> 記事:
わたしの望む冬月くんの幸せとはなんだろう、という話
このドラマが終わった時、深澤辰哉さん演じる冬月くんが迎えたラストに納得がいかなかった。
周りに振り回され傷つけられて、挙句の果てにあっさりと放り出されたように見えたからだ。
最終回からはや数週間、FODオリジナルストーリー『ぼくの宝物』まで見て改めて考えると、あのラスト、冬月くんは幸せと言えば幸せだったのではないかと思えるようになった。
美羽と栞とはお別れすることになったとは言え動物園での思い出は残ったし、一度は頓挫したアフリカに学校を作るという夢は実現に向かって着々と進んでいる。
一度は離れた仲間の莉紗ともいずれ関係が修復されるような気配がみられた。
じゃあ、なぜわたしはそのラストに納得がいかなかったのか。
わたしが冬月くんにあげたかった(自分勝手で自己満足な)幸せとはなんだったのか。
どんなラストなら納得いったのかを残しておこうと思う。
そもそも最初に発表された時の冬月くんの立ち位置は「最愛の幼なじみ」だった。
これを見たら普通に美羽は冬月くんのことを愛していると思うじゃないか。
だからわたしは最初から最後まで、美羽は冬月くんを愛していると思っていたし、最終回のラストで「なんで!?」と叫んだのである。
いや、最愛ってそういうことやん!?最も愛してるってことやん!?嘘やろ!?
で、ある。
『ぼくの宝物』まで見て気づいてしまった。
あ、美羽は冬月くんのこと愛してたわけじゃないわ。
辛くて辛くて一人ではもうどうにもできないくらい追い詰められていた時に、忘れてた笑顔を思い出させてくれて、心の痛みに気づかせてくれて、手を差し伸べてくれて。
確かに好きだったかもしれない、でも助けてくれそうな人だったから、優しくしてくれたからただすがった、それだけだったんじゃないだろうか。
もちろん、それは責められない。
美羽も必死だっただろうし、冬月くんの優しさは間違いなく彼女を救ったのだから。
ただ、それは冬月くんが美羽に差し出した愛とはまったくちがうものだったんだと思う。
ちなみに不倫に対してのわたしのスタンスは、積極的に賛成はしないけど、絶対許さないと言うわけではない。ケースバイケース。人それぞれ、色々あるよね人生、くらい。
フィクションの中であれば特にどうこう言うつもりもなし。
とはいえ、木曜22時のドラマで不倫の恋も托卵も成就してハッピーエンドにはならんやろ、とは思って見ていました。
閑話休題
わたしの見たかったハッピーエンドは決して冬月くんが美羽と栞の3人で幸せな家庭を築くことではない。

> 取り組む課題: 記事によると、最初に発表された時の冬月くんの立ち位置は何でしたか？

> データ部分:
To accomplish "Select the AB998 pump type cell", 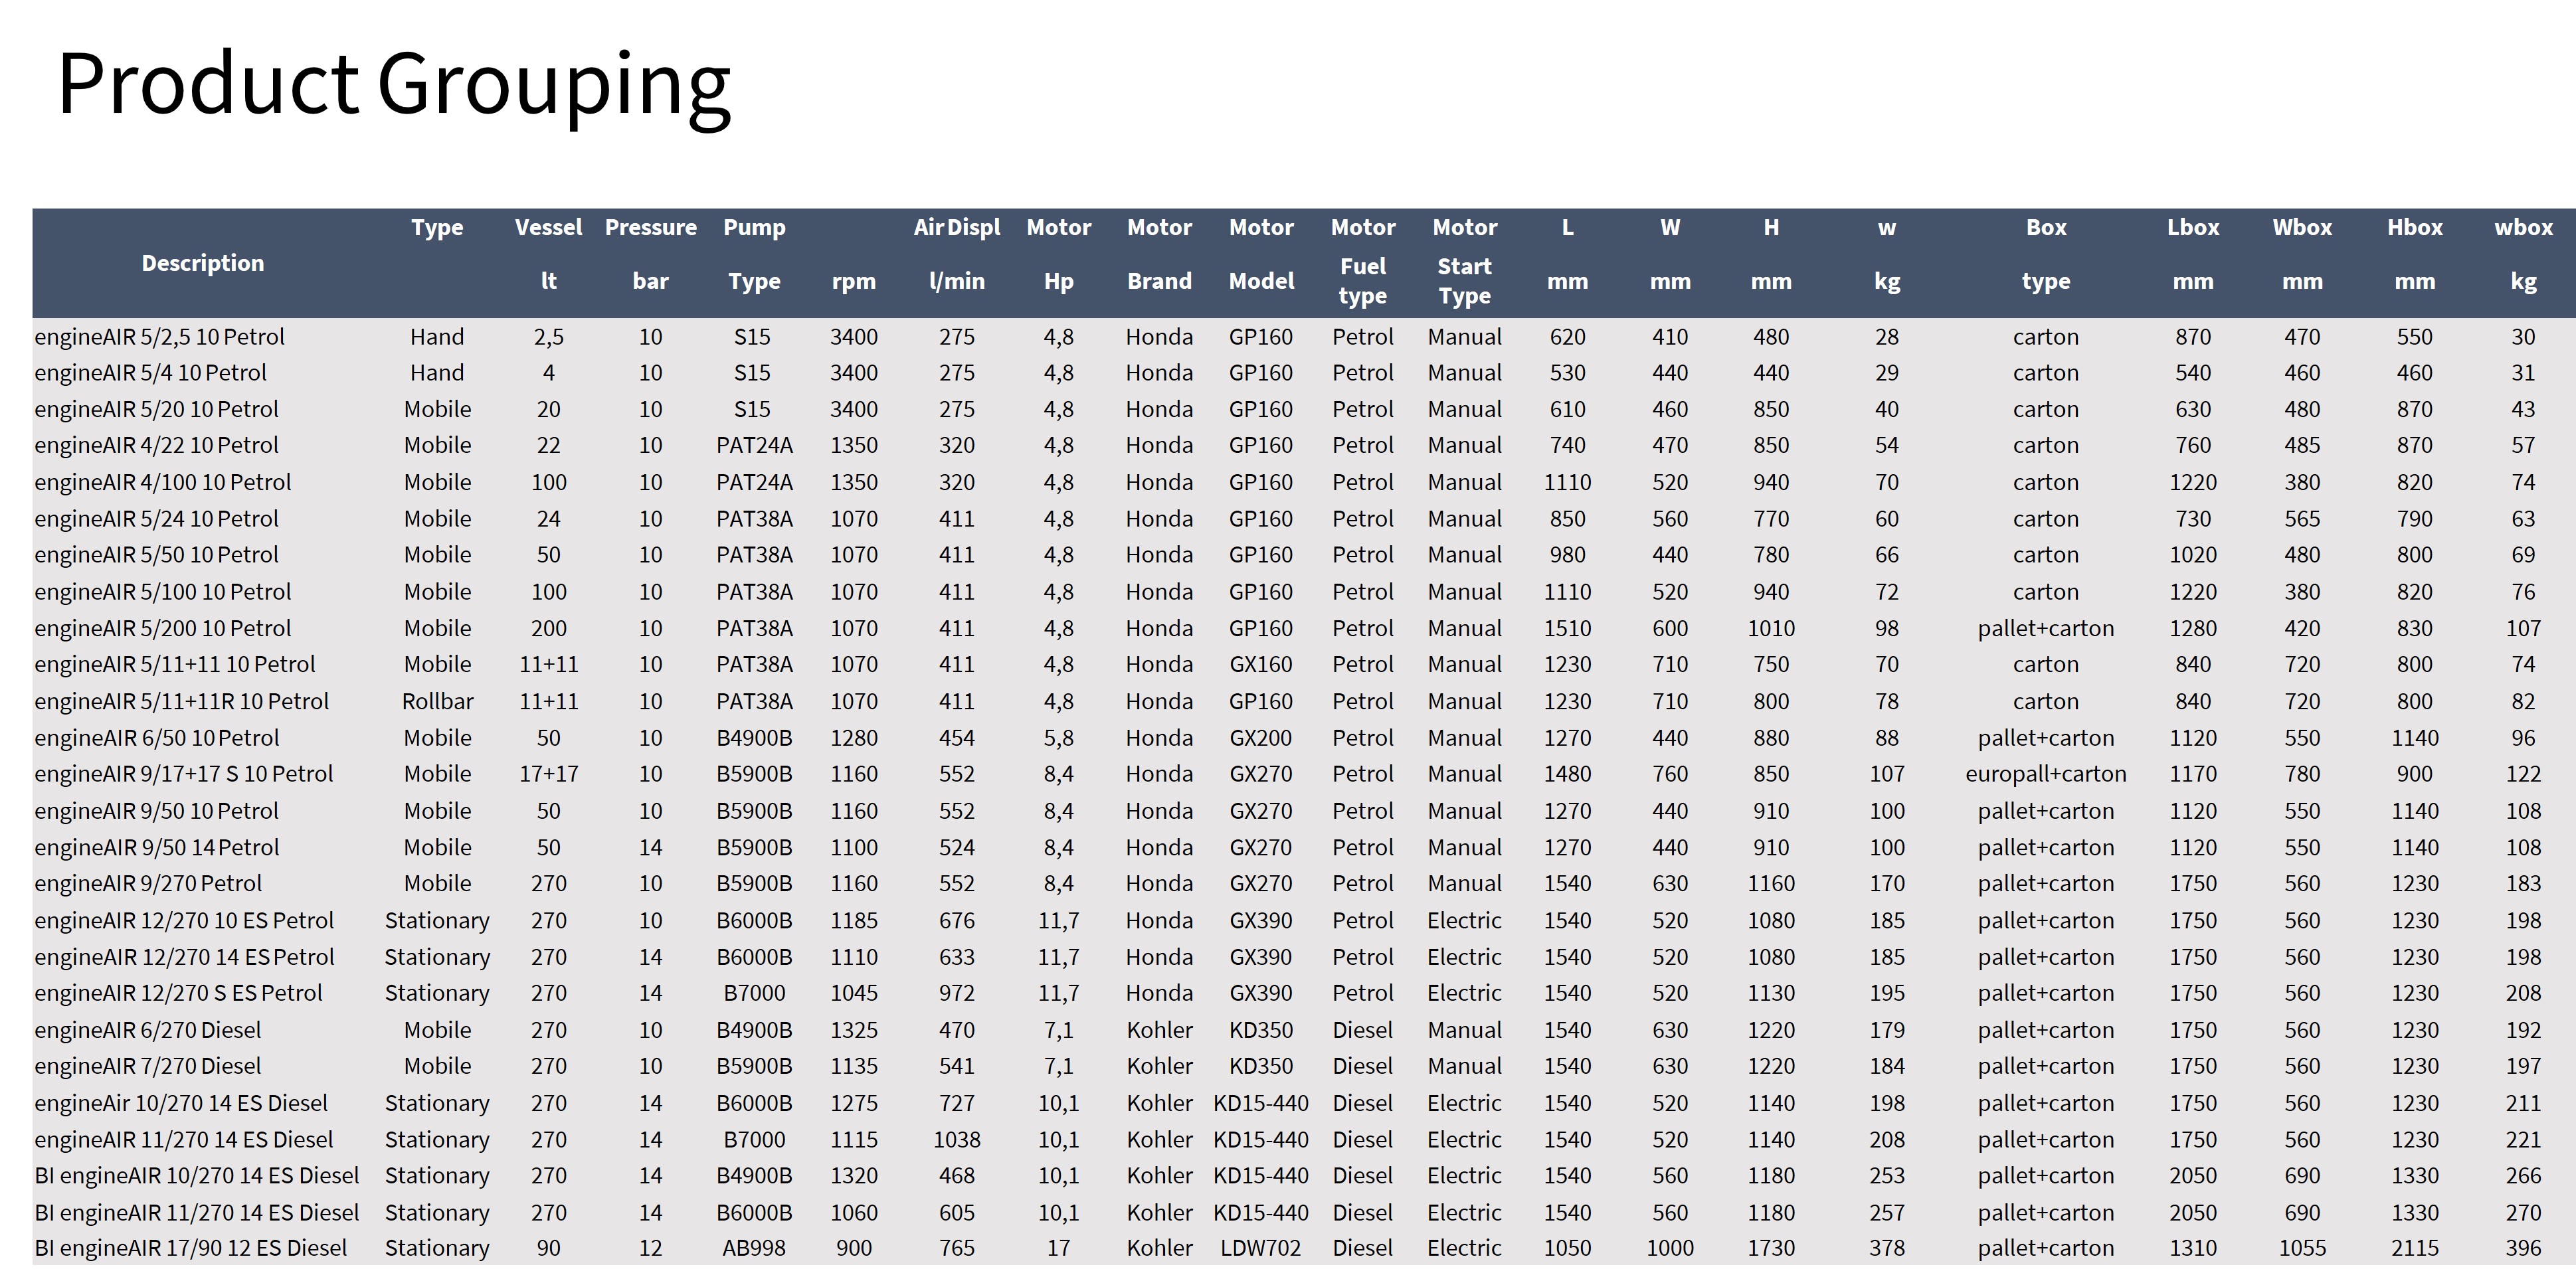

> 回答: 「最愛の幼なじみ」でした。